Postmenopausal women who experience bothersome hot flashes or night sweats may have an alternative treatment to estrogen. According to a new study, oral micronized progesterone relieves those symptoms. The results will be presented Saturday at The Endocrine Society's 92nd Annual Meeting in San Diego.
"This is the first evidence that oral micronized progesterone, which is molecularly identical to the natural hormone, is effective for women with symptomatic hot flashes," said the presenting author, Jerilynn Prior, MD, professor, University of British Columbia, Vancouver, Canada.
Available only by prescription and sold under the brand name Prometrium in the United States and Canada, this form of progesterone is manufactured from a steroid in yams.
"Vasomotor symptoms"—hot flashes (sometimes called hot flushes) and night sweats—are experienced by most women during the years around the final menstrual period. In the most symptomatic women (at least 5-10%) these symptoms disturb sleep, energy and quality of life, Prior said.
The researchers recruited 114 healthy postmenopausal women seeking hormonal therapy for hot flashes and night sweats and randomly assigned them to take either oral micronized progesterone or an inactive substance (placebo), both as three round capsules at bedtime. Neither the women nor the study team members were aware which treatment the study participants received during the three months of therapy. The time since their last menstrual flow was one to 10 years, with an average of four years. To be eligible to participate in the study, women could not have taken ovarian hormone therapy within the past six months.

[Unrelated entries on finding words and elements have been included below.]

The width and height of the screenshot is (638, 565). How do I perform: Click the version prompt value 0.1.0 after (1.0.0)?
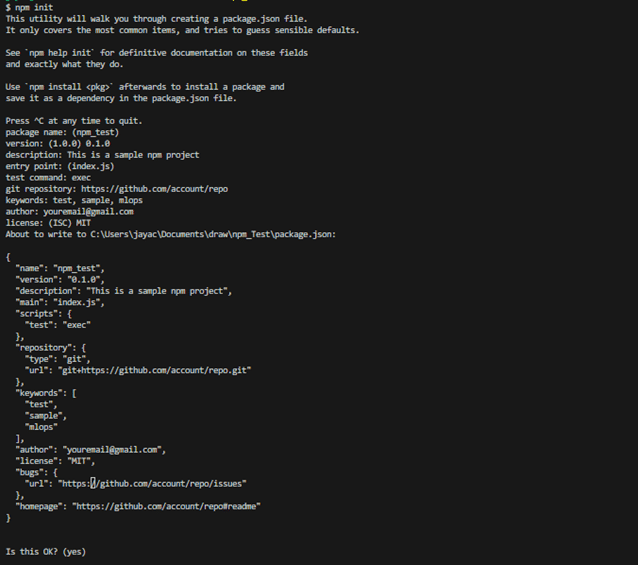98,144
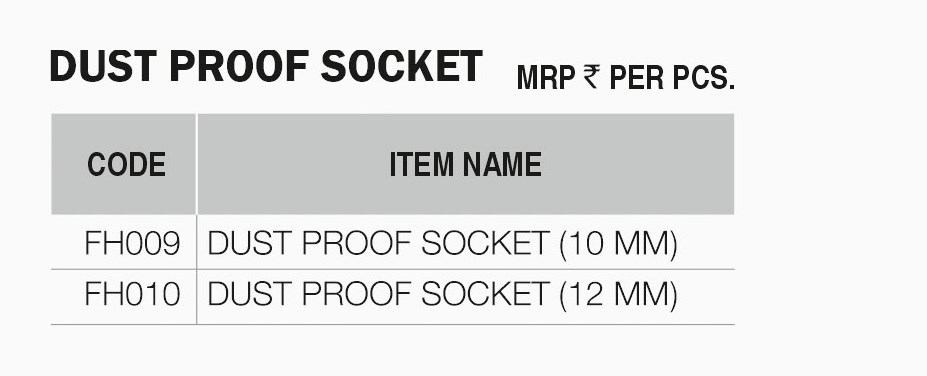
Task: Select the word PROOF in the heading
Action: [239, 66]
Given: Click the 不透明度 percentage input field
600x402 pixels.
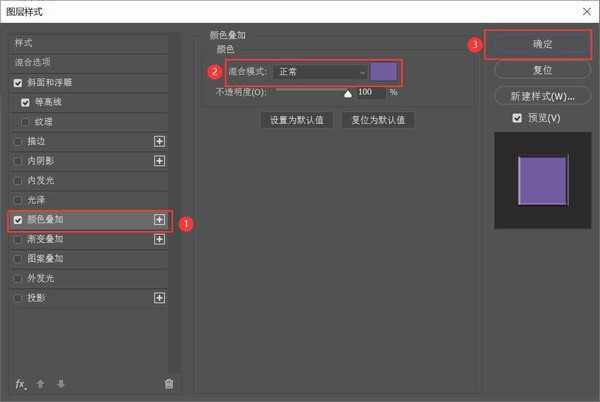Looking at the screenshot, I should [370, 92].
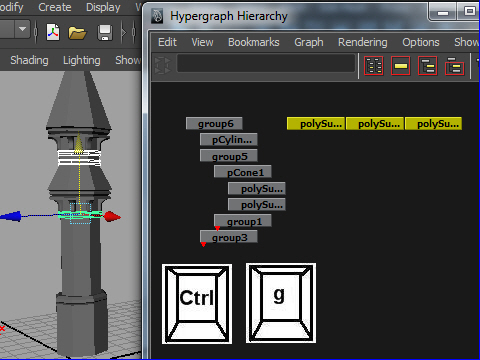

Prior and Christine Hitchcock, PhD, of the University of British Columbia, calculated the average daily vasomotor symptom score, or VMSScore, from the data that subjects recorded in a daily diary. This score reflects both intensity and number for hot flashes and night sweats each day.
Progesterone, in a 300-milligram dose, was more effective than placebo at decreasing the intensity and number of symptoms, the authors reported, and the difference was both statistically significant and clinically important. The 68 women taking progesterone showed a 56% improvement from baseline in VMSScore, and a 48% reduction in the number of VMS; the 46 women taking placebo had 28% lower VMSScores and a 22% reduction in number.
"Women improve very quickly on oral micronized progesterone. The improvement is apparent within the first 4 weeks," Prior said.
Micronized progesterone did not cause any serious side effects, she said. The drug may be an option for postmenopausal women who do not want to or should not take estrogen—"currently the only effective therapy for decreasing severe vasomotor symptoms," Prior said.